植物に太陽光が当たると、葉の葉緑体で二酸化炭素と水を合成して「ブドウ糖」と「酸素」をつくりだします。
▼光合成の化学式
6CO(二酸化炭素)+ 12H2O(水)→
C6 H12O6 (ブドウ糖)+ 6O2 (酸素)+ 6H2O (水)

1. 酸素の生成

植物に光が当たると、それをエネルギー源として葉緑体で光合成が始まり、根から吸い上げられた水を分解して酸素をつくりだします(このとき、ATPとよばれるエネルギーが生産される)。
※光とは太陽光のこと。室内栽培では太陽光の代わりにLEDなどの照明が使われる。
※ATPとは、アデノシン5′-三リン酸(adenosine tri-phosphate)の略称。

2. ブドウ糖の生成

葉から二酸化炭素、根から水を吸収し(ATPをエネルギー源として)ブドウ糖(炭水化物)をつくりだします。このブドウ糖は、合成されてショ糖となり、茎の維管束の師管を通って芽や根、果実、ほかの葉へ分配されます。これを転流(てんりゅう)といいます。転流は24時間行われていますが、光合成が行われて光合成産物が葉に多く蓄積される昼間から夕方に活発に行われます。
※維管束とは植物の内部組織のひとつで、水や養分を運ぶ通路機能のほかに、葉・茎・根など植物の各器官をつなぎ支える組織。
※師管とは光合成でつくりだしたエネルギーを運ぶ維管束の構成要素のひとつ。

植物の生長を支える植物の生理機能

光合成は植物体内でエネルギーをつくりだし植物の芽や果実などを生長させる栄養分を生成しますが、そのほかにも植物が生きていくために欠かせない呼吸や蒸散などの大切な生理機能があります。

「気孔」3つの役割

気孔

出典:wikimedia

植物の葉には「気孔」という組織があります。
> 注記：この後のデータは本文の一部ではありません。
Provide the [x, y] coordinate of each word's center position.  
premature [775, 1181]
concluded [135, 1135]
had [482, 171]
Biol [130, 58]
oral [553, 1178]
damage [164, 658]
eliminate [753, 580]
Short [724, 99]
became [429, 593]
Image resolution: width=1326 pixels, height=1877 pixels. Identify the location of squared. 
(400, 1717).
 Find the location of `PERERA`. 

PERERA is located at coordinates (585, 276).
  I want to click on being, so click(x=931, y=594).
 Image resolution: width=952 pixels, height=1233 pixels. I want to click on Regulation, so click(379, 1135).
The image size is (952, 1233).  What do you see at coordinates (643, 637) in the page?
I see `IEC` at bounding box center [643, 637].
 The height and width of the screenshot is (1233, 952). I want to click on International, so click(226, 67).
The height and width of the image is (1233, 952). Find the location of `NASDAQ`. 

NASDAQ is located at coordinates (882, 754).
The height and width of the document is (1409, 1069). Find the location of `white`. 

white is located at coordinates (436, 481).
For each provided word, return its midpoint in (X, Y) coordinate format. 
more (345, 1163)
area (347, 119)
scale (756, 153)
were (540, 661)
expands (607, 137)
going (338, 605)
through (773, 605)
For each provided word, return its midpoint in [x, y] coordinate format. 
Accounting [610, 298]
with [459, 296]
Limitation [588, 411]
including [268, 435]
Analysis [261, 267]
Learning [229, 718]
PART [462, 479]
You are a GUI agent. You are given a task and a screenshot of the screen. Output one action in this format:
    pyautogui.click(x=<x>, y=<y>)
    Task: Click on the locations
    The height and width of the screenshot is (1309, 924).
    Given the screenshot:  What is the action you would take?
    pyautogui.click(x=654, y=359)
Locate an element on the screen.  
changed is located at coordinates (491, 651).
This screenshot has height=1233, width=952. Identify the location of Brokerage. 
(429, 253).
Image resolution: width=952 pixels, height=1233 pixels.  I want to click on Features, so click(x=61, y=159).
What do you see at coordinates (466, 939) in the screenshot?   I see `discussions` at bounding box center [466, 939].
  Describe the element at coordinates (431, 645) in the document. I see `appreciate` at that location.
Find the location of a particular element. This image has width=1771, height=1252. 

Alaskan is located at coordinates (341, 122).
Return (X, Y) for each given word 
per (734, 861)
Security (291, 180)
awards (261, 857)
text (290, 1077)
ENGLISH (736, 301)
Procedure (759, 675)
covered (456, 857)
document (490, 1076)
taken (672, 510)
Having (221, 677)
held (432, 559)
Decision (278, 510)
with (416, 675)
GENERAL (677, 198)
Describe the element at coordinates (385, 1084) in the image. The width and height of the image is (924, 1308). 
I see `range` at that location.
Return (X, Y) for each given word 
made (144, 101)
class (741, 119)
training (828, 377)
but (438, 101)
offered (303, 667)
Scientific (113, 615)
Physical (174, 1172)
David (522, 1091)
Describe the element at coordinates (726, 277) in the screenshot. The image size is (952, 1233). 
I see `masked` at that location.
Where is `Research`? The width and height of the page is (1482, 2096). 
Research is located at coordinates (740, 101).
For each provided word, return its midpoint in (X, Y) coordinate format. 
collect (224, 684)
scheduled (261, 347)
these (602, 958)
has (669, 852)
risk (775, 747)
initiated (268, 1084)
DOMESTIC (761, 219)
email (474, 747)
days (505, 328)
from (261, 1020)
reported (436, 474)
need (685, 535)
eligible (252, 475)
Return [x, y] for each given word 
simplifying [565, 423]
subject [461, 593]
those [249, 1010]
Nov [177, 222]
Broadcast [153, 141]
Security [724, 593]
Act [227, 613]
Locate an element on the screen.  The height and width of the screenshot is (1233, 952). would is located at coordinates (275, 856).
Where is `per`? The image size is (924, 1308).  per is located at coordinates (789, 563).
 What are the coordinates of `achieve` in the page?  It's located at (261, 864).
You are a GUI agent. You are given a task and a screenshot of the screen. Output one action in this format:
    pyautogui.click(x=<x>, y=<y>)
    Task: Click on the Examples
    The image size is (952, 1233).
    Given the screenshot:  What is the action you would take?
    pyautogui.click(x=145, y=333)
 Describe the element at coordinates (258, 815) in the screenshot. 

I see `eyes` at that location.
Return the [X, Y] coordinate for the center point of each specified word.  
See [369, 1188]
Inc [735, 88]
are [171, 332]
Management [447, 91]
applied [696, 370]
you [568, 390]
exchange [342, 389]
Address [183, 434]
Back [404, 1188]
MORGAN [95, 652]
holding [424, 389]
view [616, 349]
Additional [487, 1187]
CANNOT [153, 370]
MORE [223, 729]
気孔は口のような形をした、一対の孔辺細胞から成り立ちます。
気孔は周囲の環境に合わせて自在に開閉する性質があり、通常太陽の光を浴びる日中に開き、夜になると閉じますが、湿度も敏感に感じとります。例えば強風や雨上がりなど、急に外気の湿度が低下すると体内の水分を保つために気孔が閉じるようになっています。

1. 光合成

気孔から外気の「二酸化炭素」を取り込み、「酸素」を排出する光合成を行います。

2. 蒸散

植物は気孔から水分を排出する「蒸散」という現象で、植物体内の水が減少した圧によって根から水分や窒素やマグネシウム、カルシウムなどの無機肥料分を吸収し、道管とよばれる組織を通って水と一緒に芽や葉、全身に行き渡らせ生長を促します。
また、蒸散による気化熱で葉面温度を下げることもできます。周囲の気温が高いと気孔は大きく開き、盛んに蒸散します。
※道管(または導管)とは、水分や養分を運ぶ維管束の構成要素のひとつ。

3. 呼吸

植物も動物と同じように呼吸をしています。
呼吸は気孔から「酸素」を取り込み、「二酸化炭素」を出します。呼吸によって、光合成でつくられたブドウ糖を分解して、植物が生きるために必要なエネルギーを植物体内に取り入れています。
ちなみに、気温が高くなると呼吸の量は多くなります。呼吸量が多くなることで蓄積されたブドウ糖が減少し、エネルギーを消耗します。
夜間や曇天で温度が高い日が続くと植物の生長の勢いが弱くなるのは、呼吸量に対して光合成量が少なく、体内のブドウ糖が足りなくなることが原因です。